While in Costa Rica, I had the opportunity to observe and/or capture with mist nets some of “our birds.”  My goal was to observe some of the molt strategies of these neotropical migrants during the alternate molt period we only get a small glimpse of. Just as not all of our birds breed in the same habitats up north, birds utilize a variety of wintering habitats down south. In five weeks of field work, I couldn't even consider relating to you where all species reside in winter. It was a small window of time and limited captures of migrants to make much sense of these intricate processes, but a valuable experience just the same. And it was educational to visit two distinctive habitats: the warm and humid Caribbean, and the cooler, damper cloud forest in the mountains of Cerra de Muerte.
Chestnut-sided Warbler still in basic plumage

Chestnut-sided Warblers (CSWA), from my brief experience, hang out along the Caribbean Coast in mid-January. There were quite a few of them observed foraging in the trees in the fragmented forest areas of Tortuguero. (It was interesting to find no evidence that the winter molt had even begun - which fits with this species' strategy of molting while in migration.) 

Summer Tanager male molting into Alternate Plumage
Summer Tanagers were found in both sites I visited. From the literature, males and females of migrant species often winter in different locations, and different habitats, just as they do on the breeding grounds. Their behavior is just as complex here on the wintering grounds as it is on the breeding grounds and possibly their migratory stopover locations, making it difficult to develop sound conservation strategies.

One discovery that still stands out for me was when we weighed Chestnut-sided Warbler at the Tortuguero site. It had no fat and weighed 6.8 grams. This was a bit of a shock to me, since when we capture them here in Ohio during migration, they do have some amount of fat reserves and usually weigh around 8-9 grams. I was concerned the scale to weigh the birds was not working correctly, but it was checked and was calibrated properly. So, was the CSWA at a normal weight for the wintering area? What happens when it is time to migrate? Is the habitat good enough to build fat reserves for migration? Is there a critical level of volume or quality of habitats to provide enough food resources for them to make a long distance migration? 

Tennessee Warbler in the cloud forest mountains of CR

The map of the Tennessee Warbler in the Costa Rica bird field guide shows them found throughout all of the country. Of the two places I was stationed, I only observed them in the mountains. Could this represent a habitat shift, or are different habitats needed at different times during the winter and staging periods? Also found in the cloud forest and associated cow pastures were Black-and-white Warblers (alternate molt completed already), Golden-winged Warblers (GWWA), Wilson's Warblers, and a Louisiana Waterthrush.

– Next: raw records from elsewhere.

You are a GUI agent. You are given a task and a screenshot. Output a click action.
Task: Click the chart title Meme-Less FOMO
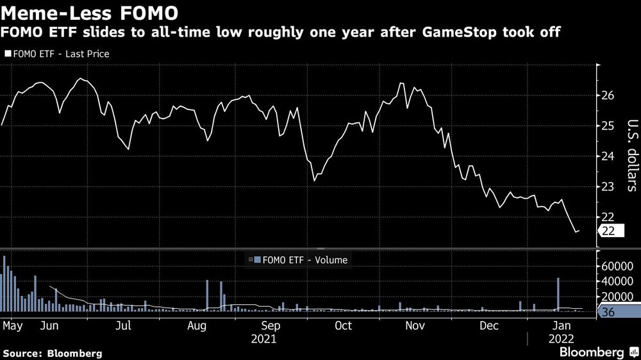click(x=90, y=12)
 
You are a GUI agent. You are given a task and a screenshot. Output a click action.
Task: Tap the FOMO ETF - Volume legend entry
click(x=301, y=260)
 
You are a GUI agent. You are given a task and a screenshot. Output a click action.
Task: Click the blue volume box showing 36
click(x=610, y=312)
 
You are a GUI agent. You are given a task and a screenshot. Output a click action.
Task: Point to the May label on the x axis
click(x=12, y=325)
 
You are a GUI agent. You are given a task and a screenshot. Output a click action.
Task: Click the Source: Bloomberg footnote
click(x=53, y=353)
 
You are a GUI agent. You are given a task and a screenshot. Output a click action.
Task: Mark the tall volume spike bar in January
click(x=558, y=295)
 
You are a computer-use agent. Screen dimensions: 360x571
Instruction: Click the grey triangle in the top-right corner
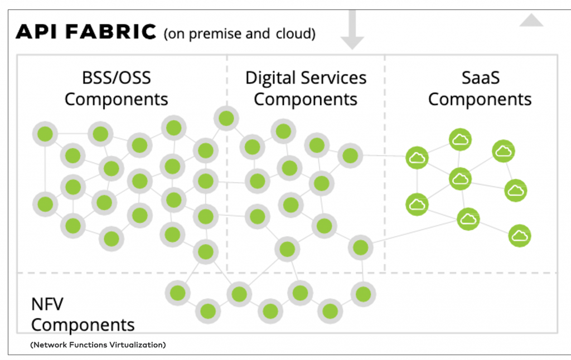click(531, 21)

Black-and-white Warbler Male

Louisiana Waterthrush captured in the fragmented areas of the cloud forest 
We captured a female Golden-winged which surprised the GWWA project leader. They thought only males wintered in the mountainous area we were in. Another reminder of the fact that new information is gathered all the time, and that as habitats and bird populations change, more research is required to keep us informed on the needs of birds.

Female Golden-winged Warbler

I had many adventures and some very eye-opening experiences, but one overlying theme throughout my travels was that we all live on this planet togetherWhile we do have a long way to go in protecting habitat right here in our own country, our birds are spending a large part of their lives in other countries. We should never lose sight of the fact that if we are going to protect birds, we've got to protect and conserve habitat for birds throughout their life-cycle. 

In our promotion of birds at BSBO, we are fond of declaring that "BIRDS RULE." This thought took on a new meaning during my trip. Maybe, just maybe, if birds really did rule, this planet would be a little bit better for it.